#### AIM OF THE EXERCISE:
Transcribe the whole listing exactly.

#### EXERCISE MATERIAL:
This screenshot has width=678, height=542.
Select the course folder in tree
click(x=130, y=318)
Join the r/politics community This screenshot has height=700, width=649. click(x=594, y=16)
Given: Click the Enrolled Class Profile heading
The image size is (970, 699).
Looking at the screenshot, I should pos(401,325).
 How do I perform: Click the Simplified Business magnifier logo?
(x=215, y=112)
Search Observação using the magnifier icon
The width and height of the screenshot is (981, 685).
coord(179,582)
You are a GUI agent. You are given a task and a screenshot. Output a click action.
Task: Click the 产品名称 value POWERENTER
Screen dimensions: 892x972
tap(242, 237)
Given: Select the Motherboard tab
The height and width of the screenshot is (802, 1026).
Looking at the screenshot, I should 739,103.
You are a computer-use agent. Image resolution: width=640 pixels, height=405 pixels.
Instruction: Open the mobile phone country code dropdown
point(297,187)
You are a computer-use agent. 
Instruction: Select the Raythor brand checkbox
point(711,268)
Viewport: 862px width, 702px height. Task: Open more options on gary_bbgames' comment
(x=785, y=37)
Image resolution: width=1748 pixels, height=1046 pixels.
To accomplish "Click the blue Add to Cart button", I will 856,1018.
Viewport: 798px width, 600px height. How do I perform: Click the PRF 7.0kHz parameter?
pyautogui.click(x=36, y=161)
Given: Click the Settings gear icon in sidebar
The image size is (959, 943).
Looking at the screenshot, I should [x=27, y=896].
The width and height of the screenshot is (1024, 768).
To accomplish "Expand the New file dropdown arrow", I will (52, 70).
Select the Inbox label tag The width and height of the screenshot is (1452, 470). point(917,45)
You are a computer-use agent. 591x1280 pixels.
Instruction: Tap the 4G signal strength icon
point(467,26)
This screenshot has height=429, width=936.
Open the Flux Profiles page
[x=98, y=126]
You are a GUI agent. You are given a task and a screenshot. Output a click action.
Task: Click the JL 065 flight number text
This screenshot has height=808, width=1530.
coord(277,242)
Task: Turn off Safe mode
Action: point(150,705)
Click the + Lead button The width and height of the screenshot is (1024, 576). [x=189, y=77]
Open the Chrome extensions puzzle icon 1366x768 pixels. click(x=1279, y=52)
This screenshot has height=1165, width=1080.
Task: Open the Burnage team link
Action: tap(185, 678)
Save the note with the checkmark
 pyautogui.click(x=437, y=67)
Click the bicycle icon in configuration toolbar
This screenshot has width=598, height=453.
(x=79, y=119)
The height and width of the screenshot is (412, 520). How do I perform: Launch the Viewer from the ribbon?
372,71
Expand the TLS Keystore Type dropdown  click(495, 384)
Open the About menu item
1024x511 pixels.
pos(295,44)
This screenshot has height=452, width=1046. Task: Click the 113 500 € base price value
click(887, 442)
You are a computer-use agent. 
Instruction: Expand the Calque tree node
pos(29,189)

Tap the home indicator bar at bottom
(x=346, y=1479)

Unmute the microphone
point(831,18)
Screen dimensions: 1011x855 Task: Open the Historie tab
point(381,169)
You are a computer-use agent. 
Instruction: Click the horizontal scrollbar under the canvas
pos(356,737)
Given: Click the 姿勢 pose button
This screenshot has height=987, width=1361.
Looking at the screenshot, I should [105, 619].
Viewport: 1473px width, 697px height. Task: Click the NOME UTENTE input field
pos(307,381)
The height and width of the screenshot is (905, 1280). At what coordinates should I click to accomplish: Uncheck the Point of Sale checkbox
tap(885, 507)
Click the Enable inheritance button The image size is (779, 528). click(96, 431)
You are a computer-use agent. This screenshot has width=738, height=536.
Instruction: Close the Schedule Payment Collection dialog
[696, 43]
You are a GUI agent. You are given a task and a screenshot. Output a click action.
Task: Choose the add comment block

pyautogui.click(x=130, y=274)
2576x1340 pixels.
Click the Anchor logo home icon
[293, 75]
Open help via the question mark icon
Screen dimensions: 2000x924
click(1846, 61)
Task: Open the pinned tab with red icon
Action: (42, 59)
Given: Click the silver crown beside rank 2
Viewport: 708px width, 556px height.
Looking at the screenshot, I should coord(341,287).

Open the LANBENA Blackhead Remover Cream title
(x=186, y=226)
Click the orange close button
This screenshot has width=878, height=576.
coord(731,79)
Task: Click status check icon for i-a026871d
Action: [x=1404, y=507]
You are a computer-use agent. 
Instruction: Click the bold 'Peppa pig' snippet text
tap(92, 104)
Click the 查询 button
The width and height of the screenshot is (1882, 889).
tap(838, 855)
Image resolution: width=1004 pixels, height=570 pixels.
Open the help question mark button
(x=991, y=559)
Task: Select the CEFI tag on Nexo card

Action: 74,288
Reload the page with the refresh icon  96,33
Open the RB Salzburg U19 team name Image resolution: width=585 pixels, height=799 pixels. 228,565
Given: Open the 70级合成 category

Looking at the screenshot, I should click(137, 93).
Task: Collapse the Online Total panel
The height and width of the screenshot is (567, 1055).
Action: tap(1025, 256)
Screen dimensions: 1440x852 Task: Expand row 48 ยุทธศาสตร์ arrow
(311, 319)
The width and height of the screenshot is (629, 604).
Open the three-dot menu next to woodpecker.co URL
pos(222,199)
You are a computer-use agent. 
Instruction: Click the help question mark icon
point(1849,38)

#### COMPLETED TASK:
This screenshot has width=678, height=542.
Select the course folder in tree
click(x=130, y=318)
Join the r/politics community This screenshot has height=700, width=649. click(x=594, y=16)
Given: Click the Enrolled Class Profile heading
The image size is (970, 699).
Looking at the screenshot, I should pos(401,325).
 How do I perform: Click the Simplified Business magnifier logo?
(x=215, y=112)
Search Observação using the magnifier icon
The width and height of the screenshot is (981, 685).
coord(179,582)
You are a GUI agent. You are given a task and a screenshot. Output a click action.
Task: Click the 产品名称 value POWERENTER
Screen dimensions: 892x972
tap(242, 237)
Given: Select the Motherboard tab
The height and width of the screenshot is (802, 1026).
Looking at the screenshot, I should 739,103.
You are a computer-use agent. Image resolution: width=640 pixels, height=405 pixels.
Instruction: Open the mobile phone country code dropdown
point(297,187)
You are a computer-use agent. 
Instruction: Select the Raythor brand checkbox
point(711,268)
Viewport: 862px width, 702px height. Task: Open more options on gary_bbgames' comment
(x=785, y=37)
Image resolution: width=1748 pixels, height=1046 pixels.
To accomplish "Click the blue Add to Cart button", I will 856,1018.
Viewport: 798px width, 600px height. How do I perform: Click the PRF 7.0kHz parameter?
pyautogui.click(x=36, y=161)
Given: Click the Settings gear icon in sidebar
The image size is (959, 943).
Looking at the screenshot, I should [x=27, y=896].
The width and height of the screenshot is (1024, 768).
To accomplish "Expand the New file dropdown arrow", I will (52, 70).
Select the Inbox label tag The width and height of the screenshot is (1452, 470). point(917,45)
You are a computer-use agent. 591x1280 pixels.
Instruction: Tap the 4G signal strength icon
point(467,26)
This screenshot has height=429, width=936.
Open the Flux Profiles page
[x=98, y=126]
You are a GUI agent. You are given a task and a screenshot. Output a click action.
Task: Click the JL 065 flight number text
This screenshot has height=808, width=1530.
coord(277,242)
Task: Turn off Safe mode
Action: point(150,705)
Click the + Lead button The width and height of the screenshot is (1024, 576). [x=189, y=77]
Open the Chrome extensions puzzle icon 1366x768 pixels. click(x=1279, y=52)
This screenshot has height=1165, width=1080.
Task: Open the Burnage team link
Action: tap(185, 678)
Save the note with the checkmark
 pyautogui.click(x=437, y=67)
Click the bicycle icon in configuration toolbar
This screenshot has width=598, height=453.
(x=79, y=119)
The height and width of the screenshot is (412, 520). How do I perform: Launch the Viewer from the ribbon?
372,71
Expand the TLS Keystore Type dropdown  click(495, 384)
Open the About menu item
1024x511 pixels.
pos(295,44)
This screenshot has height=452, width=1046. Task: Click the 113 500 € base price value
click(887, 442)
You are a computer-use agent. 
Instruction: Expand the Calque tree node
pos(29,189)

Tap the home indicator bar at bottom
(x=346, y=1479)

Unmute the microphone
point(831,18)
Screen dimensions: 1011x855 Task: Open the Historie tab
point(381,169)
You are a computer-use agent. 
Instruction: Click the horizontal scrollbar under the canvas
pos(356,737)
Given: Click the 姿勢 pose button
This screenshot has height=987, width=1361.
Looking at the screenshot, I should [105, 619].
Viewport: 1473px width, 697px height. Task: Click the NOME UTENTE input field
pos(307,381)
The height and width of the screenshot is (905, 1280). At what coordinates should I click to accomplish: Uncheck the Point of Sale checkbox
tap(885, 507)
Click the Enable inheritance button The image size is (779, 528). click(96, 431)
You are a computer-use agent. This screenshot has width=738, height=536.
Instruction: Close the Schedule Payment Collection dialog
[696, 43]
You are a GUI agent. You are given a task and a screenshot. Output a click action.
Task: Choose the add comment block

pyautogui.click(x=130, y=274)
2576x1340 pixels.
Click the Anchor logo home icon
[293, 75]
Open help via the question mark icon
Screen dimensions: 2000x924
click(1846, 61)
Task: Open the pinned tab with red icon
Action: (42, 59)
Given: Click the silver crown beside rank 2
Viewport: 708px width, 556px height.
Looking at the screenshot, I should coord(341,287).

Open the LANBENA Blackhead Remover Cream title
(x=186, y=226)
Click the orange close button
This screenshot has width=878, height=576.
coord(731,79)
Task: Click status check icon for i-a026871d
Action: [x=1404, y=507]
You are a computer-use agent. 
Instruction: Click the bold 'Peppa pig' snippet text
tap(92, 104)
Click the 查询 button
The width and height of the screenshot is (1882, 889).
tap(838, 855)
Image resolution: width=1004 pixels, height=570 pixels.
Open the help question mark button
(x=991, y=559)
Task: Select the CEFI tag on Nexo card

Action: 74,288
Reload the page with the refresh icon  96,33
Open the RB Salzburg U19 team name Image resolution: width=585 pixels, height=799 pixels. 228,565
Given: Open the 70级合成 category

Looking at the screenshot, I should click(137, 93).
Task: Collapse the Online Total panel
The height and width of the screenshot is (567, 1055).
Action: tap(1025, 256)
Screen dimensions: 1440x852 Task: Expand row 48 ยุทธศาสตร์ arrow
(311, 319)
The width and height of the screenshot is (629, 604).
Open the three-dot menu next to woodpecker.co URL
pos(222,199)
You are a computer-use agent. 
Instruction: Click the help question mark icon
point(1849,38)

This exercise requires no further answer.